5.8 KiB

Contributing to Shareon

Shareon welcomes contributions and corrections. Before contributing, please make sure you have read the guidelines below. If you decide to contribute anything, please follow the steps below.

  1. Install pnpm:

  2. Install pre-commit

  3. Fork this repository

  4. Clone the fork

  5. Enable pre-commit in the repo:

    pre-commit install
  6. Create a new branch from the latest commit on main

  7. Start hacking on the new branch

  8. Commit and push to the new branch

  9. Make a pull request to main

Table of contents

Requesting a button

We welcome requests for new buttons. Before you submit a new issue, make sure:

  • No one has requested the button before. If you find an existing issue or pull request, add a reaction to show your support.
  • The website in question has a share page. Usually, such websites offer their own 'Share' buttons.
  • The website is not illegal (e.g. piracy, malware, threatening material, spam, etc.)

If you have additional information, such as the address of the Share page, links to the documentation or to other implementations, put it in the issue description.

Adding or updating a button

Note: If you decide to add a new button without requesting it first, the requirements above still apply.

1. Identify share page address

If a website has its own 'Share' button, it will also usually have some documentation for it. This might be the SDK docs or the button constructor. In some cases, there is nothing of sorts, and one has to reverse-engineer this.

Most websites use a fixed share page that expects URL parameters to contain metadata like URL, page title, and/or post text. For example, the Twitter share page has the base URL and can accept URL parameters url, text, via, and hashtags.

2. Add JavaScript code for the button

For the button to work, it needs an entry in the urlBuilderMap. It's located on top of src/shareon.js.

The key of the map is the ID of the website, which is usually its name. It should be all lowercase and only include dashes. Try to keep it as short as possible, e.g. teams instead of microsoft-teams.

The value of the map is a function that accepts a "preset" (aka "page data") object. This object contains data about the page or of the post, such as url, title, media, text, via, hashtags, and Facebook app ID, all URL-encoded. The function should return a complete Share URL.

Note This is subject to change in Shareon v3, where we plan to migrate to a URL builder. See issue #61 on GitHub for information.

Once you;ve added the entry, the button is ready to go. If the button accepts properties that are not defined in the "preset", let us know before implementing it.

3. Add the icon

We heavily rely on icons from the Simple Icons project. As such, the requirements for the icons are similar.

  • The icon MUST be SVG
  • The name the icon MUST match the urlBuilderMap key
  • The icon MUST have a viewBox of 0 0 24 24 and have no dimensions
  • The icon must have the maximal size possible, i.e. the icon should be touching at least two sides of the viewbox
  • The icon MUST be all white, either via the fill or via the stroke attribute

The easiest path for you to go is to just find the icon on Simple Icons and download it to src/icons/. They already meet all requirements. You do have to change the colour from currentColor to #fff, though.

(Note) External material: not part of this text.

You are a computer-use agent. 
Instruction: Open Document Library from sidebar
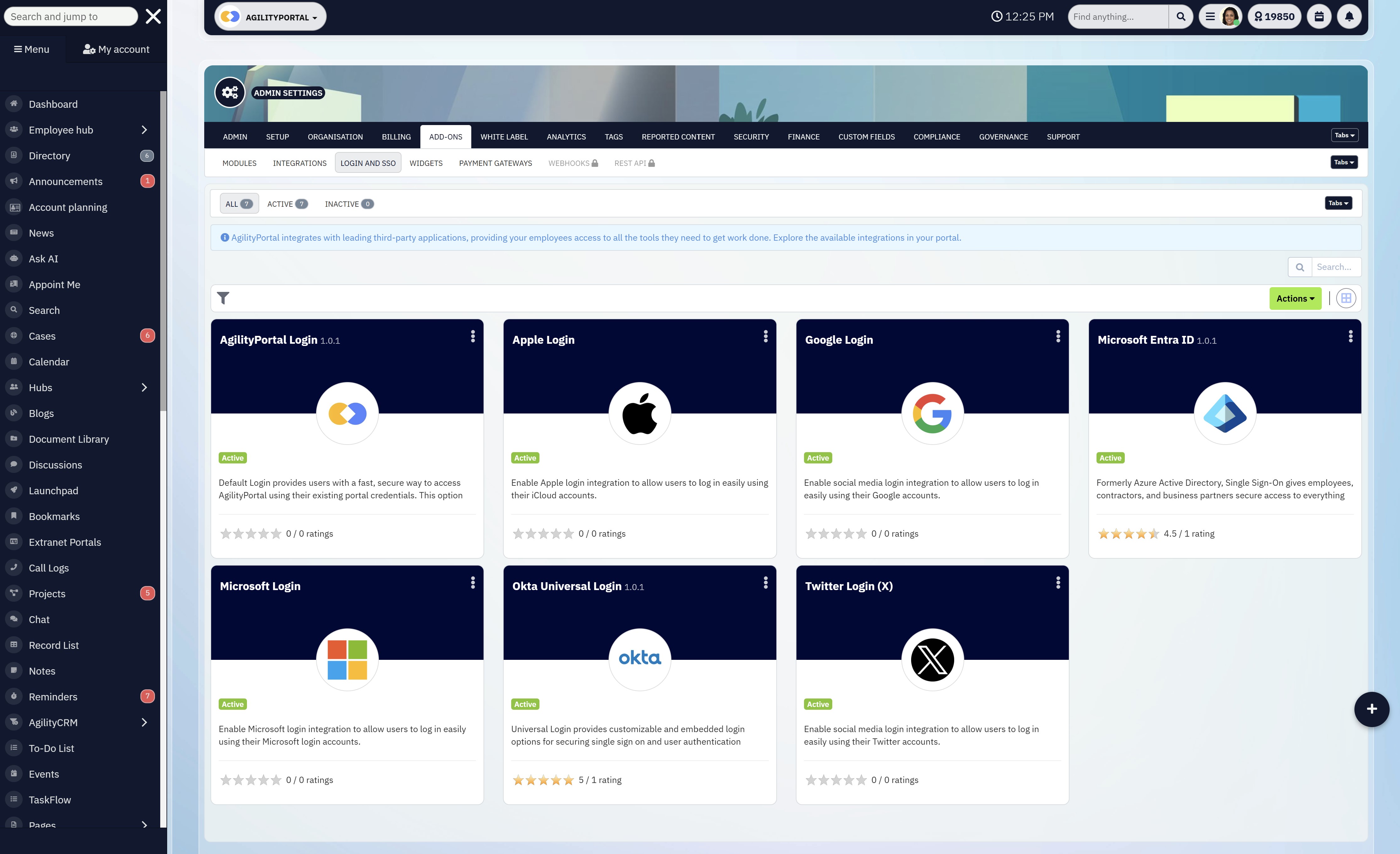tap(69, 439)

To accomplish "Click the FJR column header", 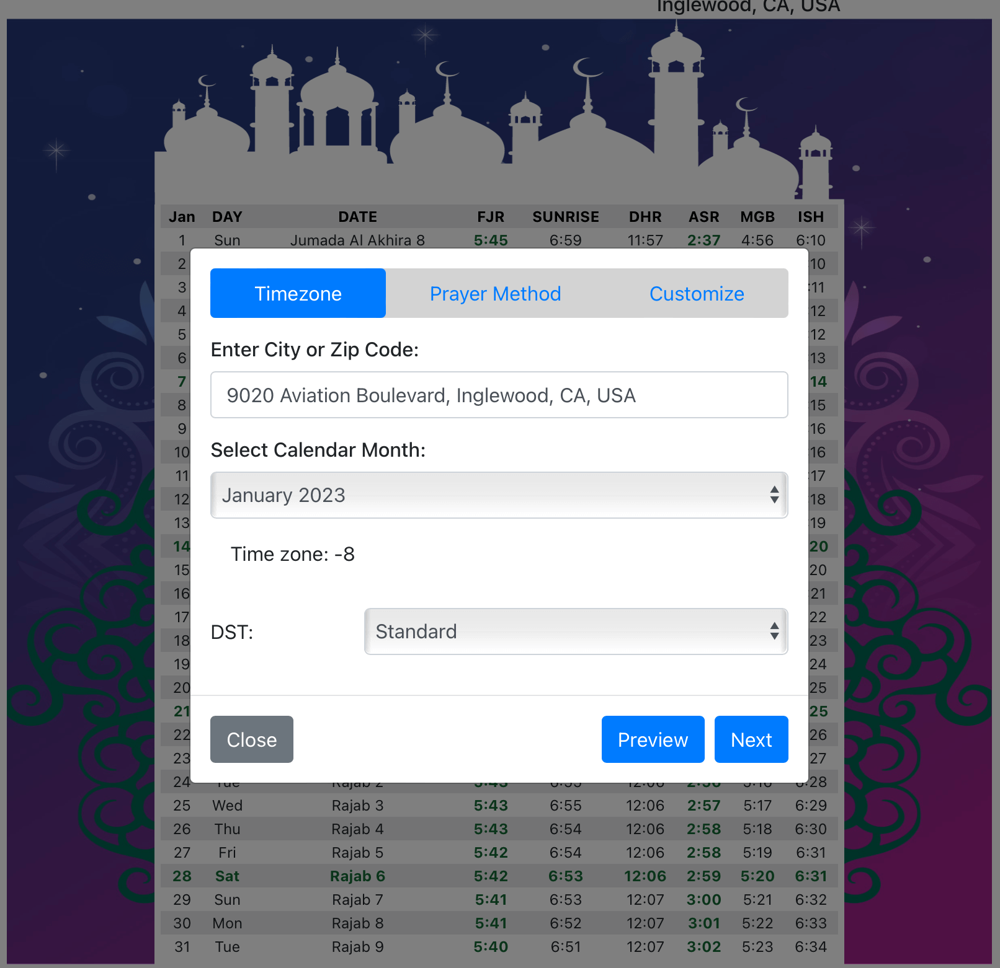I will [x=490, y=217].
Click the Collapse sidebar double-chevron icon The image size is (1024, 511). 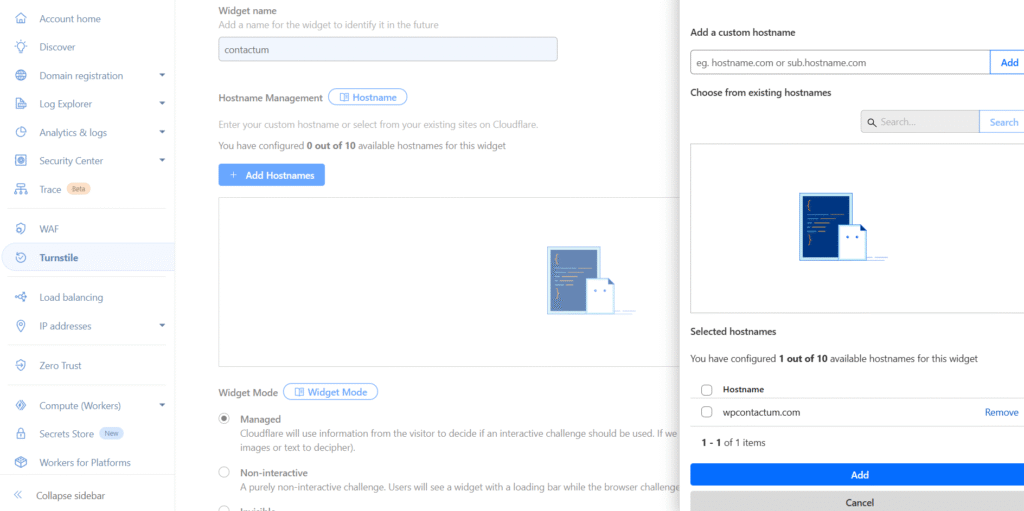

If the website does not have its icon on Simple Icons, follow their contributing guide to request and/or add it. We will assist you in this task, if needed.

4. Optimize the icon

All icons for Shareon should be optimized with the SVGO tool. The pre-commit hook you've installed does it automatically before commiting. Alternatively, you can run SVGO on the icon you've just added like so:

npx svgo src/icons/ICONNAME.svg

After optimizing the icon, double-check it against your original version to ensure no visual imperfections have crept in.

5. Add styles

In src/shareon.css, add two lines for the icon: one for the colour and one for the icon. The class of the button MUST match the urlBuilderMap key and the icon name. The colour should be the official website colour, preferably taken from Simple Icons. The icon should be referenced using the local path, it will be inlined on build. Example:

.shareon > .pinterest {
  background-color: #bd081c;  /* Official colour, as taken from Simple Icons */
.shareon > .pinterest:before {
  background-image: url("icons/pinterest.svg");  /* Icon taken Simple Icons and optimized with SVGO */

6. Test the icon

Open index.html in the repository root and add the icon to the list of all buttons. Then, launch the dev server:

pnpm dev --open

The final button should:

  • Have a proper icon. It should:
    • be white
    • be vertically and horizontally centered
  • Open the share page on click
  • Fill out the data on the share page

7. Update docs

Update to include the new button in the code snippets. If the button supports non-standard (not just url or title) data- attributes, mention it in 'Share metadata'

8. Create a Pull Request

Once you've completed the previous steps, create a pull request to merge your edits into the main branch. You can run pnpm lint to check if there are any issues you still need to address. If there are any, run pre-commit, and it will fix most of them.